The Seattle Waterfront – “Changes” is a poem recited by Daniel Quinn, now 48, on May 12, 2005 at Highliner’s Tavern in Fishermen’s Terminal which won first place during the “Stories of the Sea” competition.
He says “”Changes” is merely a lament of a fading way of life; the independent seamen (and here in Seattle that means fishermen) and the businesses and places that catered to them.”
Some of the most noted (largest and oldest) businesses on the waterfront which closed shop recently include:
Doc Freemans’ Marine 1947- Sept. 2003
Seattle Ship Supply 1936-1999
Alaska Fisherman’s JournalDec. 1978- Jan 2006
Ward’s Cove Packing Co. (salmon) 1928 – 2002
Western Pioneer 1972- 2005
This year’s Stories of the Sea competition sponsored by the Port of Seattle will be held at Highliner’s in Fishermen’s Terminal on May 4, 2006.
I took a walk the other day, on the waterfront and docks.
The changes there are thick and fast; it’s a real Pandora’s Box.
The folks that thought the fleet so quaint when they moved into the ‘hood,
Now want those rusty hulks to move; “It’s for the common good!”
There’s twenty different restaurants, and lots of little shops,
But no place to get your welding done or fix a dinged-up prop.
I thought I saw a little place where I could buy some bait,
But it’s just too damned expensive when it’s called a sushi plate.
“Aha!” I said, when I saw the sign that said “Fishnets Sold Here!”
“At last I’ve found a working shop where I can get some gear.”
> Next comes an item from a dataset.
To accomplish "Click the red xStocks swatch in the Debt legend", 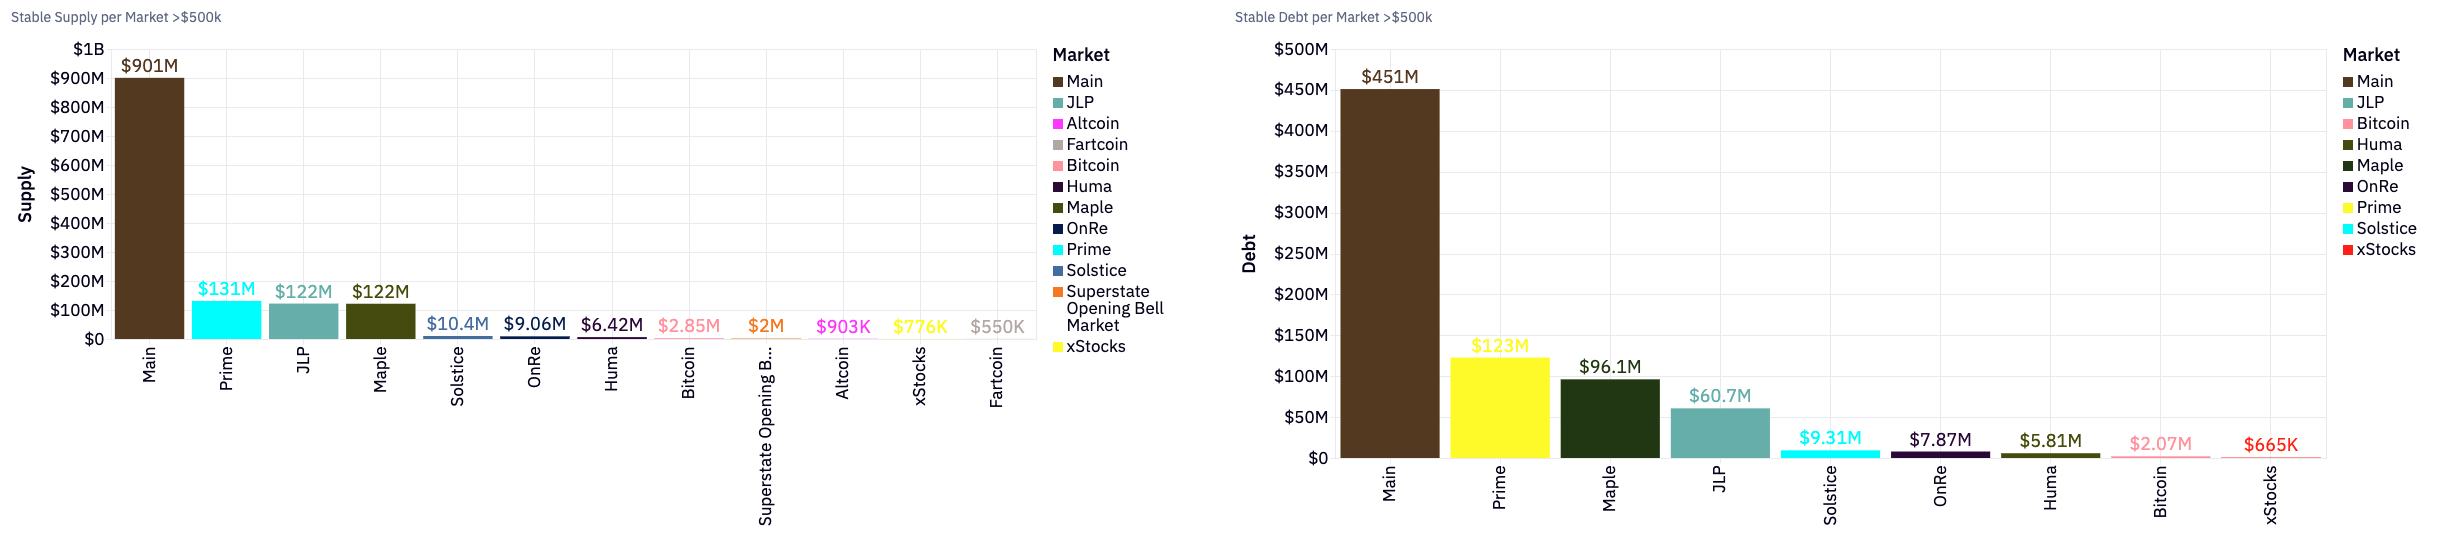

I ran right in but got a shock, ‘cuz it weren’t that kind of store;
The fishnets there were stockings! And I slunk back out the door.
If Doc Freeman knew the Secret, he’d have sold some lingerie;
And then just like Victoria’s, he’d be in the pink today.
But Doc & Vic & Marco have all cashed in their chips,
And Seattle’s working waterfront has slowly been eclipsed.
Goodbye to the Kalakala! To Wawona bid adieu!
Let’s get them old hulks off the lake; it’s time to start anew.
Just make it all homogenized and chase the greenback bucks;
If folks want to taste the waterfront, they can go and “Ride the Ducks.”
But we’re losing local flavor when we ban the funky stuff;
When the city tastes vanilla, and nothing’s odd or rough;
I know that change is constant, but it won’t feel right to me,
When they build a sleek new monorail where the boatyard used to be.